I believe the derivation is obvious.

JK the derivation isn't obvious. I found a closed-form solution when $n=2$, when $n=3$, and when $n=4$, and then I fiddled with those until I came up with a general formula that looks elegant (see above), and then tested the formula against a monte-carlo estimation of the expected value. It works but I can't prove it.


Here is a formal proof for general Dirichlet distributions $(\alpha_1, \dots, \alpha_m)$. I use capital $P_i$ to indicate that we are working with random variables.

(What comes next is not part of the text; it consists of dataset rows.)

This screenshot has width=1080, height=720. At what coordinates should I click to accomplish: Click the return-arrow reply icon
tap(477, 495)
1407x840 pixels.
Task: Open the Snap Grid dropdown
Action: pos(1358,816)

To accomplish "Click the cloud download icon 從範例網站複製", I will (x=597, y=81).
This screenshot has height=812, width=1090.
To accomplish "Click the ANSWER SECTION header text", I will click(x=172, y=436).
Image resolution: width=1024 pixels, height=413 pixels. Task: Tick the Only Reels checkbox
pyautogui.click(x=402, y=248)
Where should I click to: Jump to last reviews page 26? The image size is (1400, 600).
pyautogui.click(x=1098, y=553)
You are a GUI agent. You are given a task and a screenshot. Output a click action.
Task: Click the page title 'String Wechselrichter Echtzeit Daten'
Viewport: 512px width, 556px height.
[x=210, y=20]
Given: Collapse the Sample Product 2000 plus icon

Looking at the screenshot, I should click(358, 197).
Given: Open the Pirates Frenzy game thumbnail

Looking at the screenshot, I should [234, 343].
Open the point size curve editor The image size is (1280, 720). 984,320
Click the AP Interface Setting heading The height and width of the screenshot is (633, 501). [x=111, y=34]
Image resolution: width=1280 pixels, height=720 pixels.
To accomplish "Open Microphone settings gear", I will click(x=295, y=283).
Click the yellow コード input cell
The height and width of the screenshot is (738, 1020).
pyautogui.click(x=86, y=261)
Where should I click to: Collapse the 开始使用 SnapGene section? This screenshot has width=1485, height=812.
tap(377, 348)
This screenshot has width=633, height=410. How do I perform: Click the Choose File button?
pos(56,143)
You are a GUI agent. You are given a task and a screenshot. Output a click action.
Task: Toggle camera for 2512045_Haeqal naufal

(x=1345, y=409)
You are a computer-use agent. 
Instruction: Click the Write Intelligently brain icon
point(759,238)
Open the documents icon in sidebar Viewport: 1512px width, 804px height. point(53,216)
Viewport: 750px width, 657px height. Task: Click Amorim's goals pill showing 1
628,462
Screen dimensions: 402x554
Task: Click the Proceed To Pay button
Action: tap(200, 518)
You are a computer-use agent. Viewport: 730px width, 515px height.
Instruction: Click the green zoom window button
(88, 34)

$$-E(\sum_i P_i \log P_i)=-\sum_i E(P_i \log P_i)$$ then $P_i \sim Beta (\alpha_i, A -\alpha_i)$ and working with the normalizing constant you can write

$$ -E_{\alpha_i, A-\alpha_i}(P_i \log P_i)= \frac{\alpha_i}{A}E_{\alpha_i+1, A-\alpha_i}(\log P_i) = \frac{\alpha_i}{A} [\psi_0 (A+1)-\psi_0(\alpha_i+1)] $$

where the last step arises by a known result (see Wikipedia page on Beta distributions): if $X \sim Beta(\alpha, \beta)$ then $-E(\log P_i)= \psi_0(\alpha+\beta)-\psi_0(\alpha)$.

Summing over $i$ provides your general formula.